The study found that with a group of only eight people, there was no significant difference between performance and true observation. When the groups rose to 22 people, they began to confront the investigators. (These numbers describe what happened when ordinary people were told the source of the story. When they did not know the source, the crowd acted a little worse.) each other. Political research is really difficult.

It may seem unlikely that intentionally selected groups will be able to advance the role of analysts — especially in light of title, first impression, and publication. But that is the whole idea of ​​mass intelligence: gather enough people, act on their own, and their results will hit experts.

“Our focus on what is going on is that people are reading this and asking themselves, ‘How does this relate to everything else I know?'” Rand said. and you are a much better marker than anyone else. ”

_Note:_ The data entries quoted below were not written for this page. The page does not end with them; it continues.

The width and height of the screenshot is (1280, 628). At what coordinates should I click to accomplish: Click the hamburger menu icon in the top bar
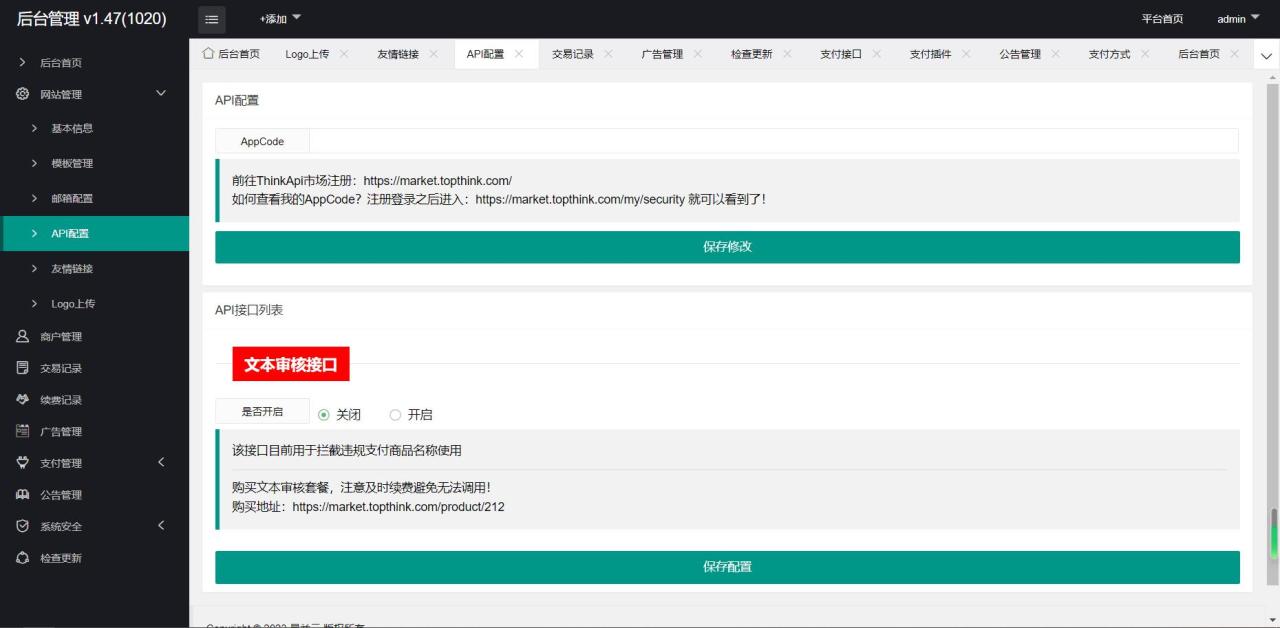click(x=211, y=18)
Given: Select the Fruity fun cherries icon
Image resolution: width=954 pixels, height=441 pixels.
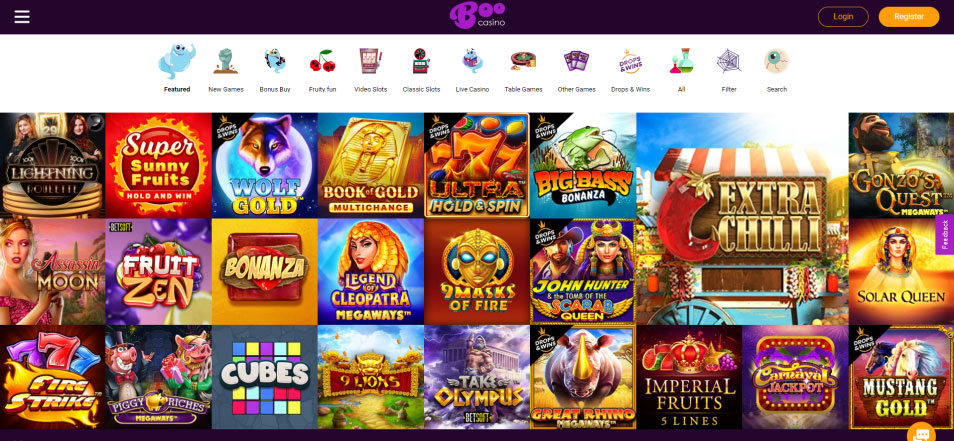Looking at the screenshot, I should click(x=322, y=61).
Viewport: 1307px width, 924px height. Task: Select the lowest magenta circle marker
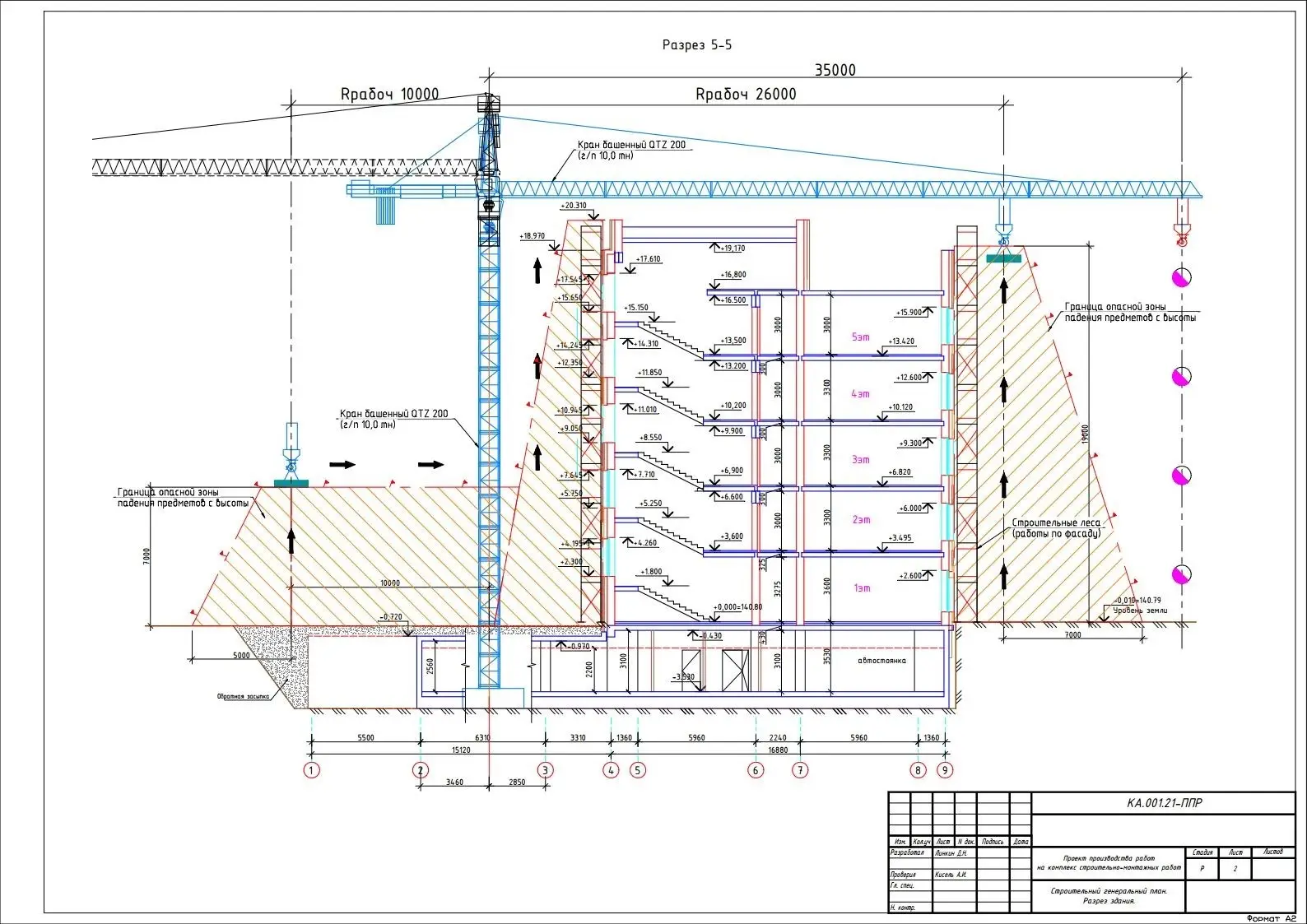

This is not the same as Reddit’s high-end and low-end systems, nor is it Wikipedia’s version of citizen readers. In such cases, small, non-representative groups of users use their own resources to resolve issues, and everyone can see what the others are doing. The wisdom of the masses is evident only when the groups are divided and the people make their own judgments. And relying on statistically mobilized teams, politicians, not a volunteer group, makes the process of researchers more difficult in the game. (This also explains why the test method is different from Twitter’s Bird watch, a flight software that encourages users to post notes explaining why this tweet is misleading.)

The bottom line on this page is simple: Social media platforms such as Facebook and Twitter can use social media to better accomplish their screening tasks without providing accurate information. (Individuals in the study paid $ 9 an hour, which translates to about $ .90 each.) he loves. (As of 2019 Pew research, A Republican strongly believes that critics “tend to be biased.”) Facebook has a long history the same, paying user groups to “use them as investigators to obtain information that may contradict online falsehoods or endorsement of other claims.” But the experiments were designed to inform the activities of the observers who saw them, not to add to them.

Developing awareness is one thing. The most interesting question is how the platforms should be used. Should false stories be banned? What about stories that may not be false in them, but that are misleading or confusing?

The researchers say the platforms should move away from the real / false facts and leave it alone / set it as an option. Instead, they point out that the platforms incorporate “continuous multilingual calculations” into their systems. Instead of having one true / false error, and doing everything on top of it in some way and everything under it, the platforms should include the numbers provided by the people in comparison to how the given link should be mentioned on the user’s feed. In other words, the less people judge a case, the lower the algorithm.